--- WORK TASK ---
Using the listing below, show all lines that hold the word "Switch".

── RECORDS FOR THE TASK

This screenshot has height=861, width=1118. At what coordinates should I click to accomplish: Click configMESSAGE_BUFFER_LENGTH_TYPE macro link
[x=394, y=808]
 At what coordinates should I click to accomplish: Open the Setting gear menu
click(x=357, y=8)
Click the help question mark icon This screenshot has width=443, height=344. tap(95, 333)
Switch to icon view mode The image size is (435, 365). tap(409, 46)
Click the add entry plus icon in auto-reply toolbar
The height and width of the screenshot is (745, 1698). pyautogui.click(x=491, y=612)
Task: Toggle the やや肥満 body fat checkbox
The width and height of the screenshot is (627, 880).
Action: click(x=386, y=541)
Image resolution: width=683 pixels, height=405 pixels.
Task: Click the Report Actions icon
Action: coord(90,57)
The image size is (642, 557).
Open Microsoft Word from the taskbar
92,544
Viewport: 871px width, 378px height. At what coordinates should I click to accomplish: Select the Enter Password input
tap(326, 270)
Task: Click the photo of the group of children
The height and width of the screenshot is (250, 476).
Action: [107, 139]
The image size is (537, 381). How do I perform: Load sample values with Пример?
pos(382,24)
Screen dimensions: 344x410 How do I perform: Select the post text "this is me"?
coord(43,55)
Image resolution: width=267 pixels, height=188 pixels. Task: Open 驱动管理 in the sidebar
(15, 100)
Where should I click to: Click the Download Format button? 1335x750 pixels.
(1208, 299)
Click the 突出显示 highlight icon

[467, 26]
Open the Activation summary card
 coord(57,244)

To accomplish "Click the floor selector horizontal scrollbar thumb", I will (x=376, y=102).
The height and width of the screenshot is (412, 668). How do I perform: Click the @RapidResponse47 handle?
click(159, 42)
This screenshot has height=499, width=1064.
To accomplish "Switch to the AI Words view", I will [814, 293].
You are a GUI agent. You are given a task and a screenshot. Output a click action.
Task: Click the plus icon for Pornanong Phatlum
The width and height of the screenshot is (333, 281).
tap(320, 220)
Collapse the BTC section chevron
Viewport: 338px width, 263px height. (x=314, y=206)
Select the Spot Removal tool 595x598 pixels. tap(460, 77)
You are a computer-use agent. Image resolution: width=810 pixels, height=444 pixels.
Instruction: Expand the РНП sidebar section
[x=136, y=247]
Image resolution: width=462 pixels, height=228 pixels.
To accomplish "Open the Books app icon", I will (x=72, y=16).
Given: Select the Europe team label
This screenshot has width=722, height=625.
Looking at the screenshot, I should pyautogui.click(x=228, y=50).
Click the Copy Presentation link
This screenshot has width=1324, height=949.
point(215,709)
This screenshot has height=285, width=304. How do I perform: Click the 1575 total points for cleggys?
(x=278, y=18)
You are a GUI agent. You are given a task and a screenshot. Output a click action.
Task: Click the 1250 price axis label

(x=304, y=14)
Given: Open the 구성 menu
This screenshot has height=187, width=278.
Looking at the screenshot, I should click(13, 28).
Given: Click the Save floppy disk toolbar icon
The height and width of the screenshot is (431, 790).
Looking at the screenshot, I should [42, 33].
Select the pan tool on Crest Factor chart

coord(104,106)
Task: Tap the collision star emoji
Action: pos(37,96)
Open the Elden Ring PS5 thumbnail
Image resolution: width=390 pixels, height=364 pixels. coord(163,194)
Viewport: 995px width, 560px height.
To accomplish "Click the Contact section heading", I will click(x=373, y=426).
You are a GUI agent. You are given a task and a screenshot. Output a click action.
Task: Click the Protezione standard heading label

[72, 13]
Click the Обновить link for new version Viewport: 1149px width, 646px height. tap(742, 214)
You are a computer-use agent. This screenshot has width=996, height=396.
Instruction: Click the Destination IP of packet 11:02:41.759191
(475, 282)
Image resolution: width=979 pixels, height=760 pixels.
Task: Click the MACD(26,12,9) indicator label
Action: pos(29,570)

────

--- YOUR RESPONSE ---
Switch to icon view mode The image size is (435, 365). tap(409, 46)
To accomplish "Switch to the AI Words view", I will [814, 293].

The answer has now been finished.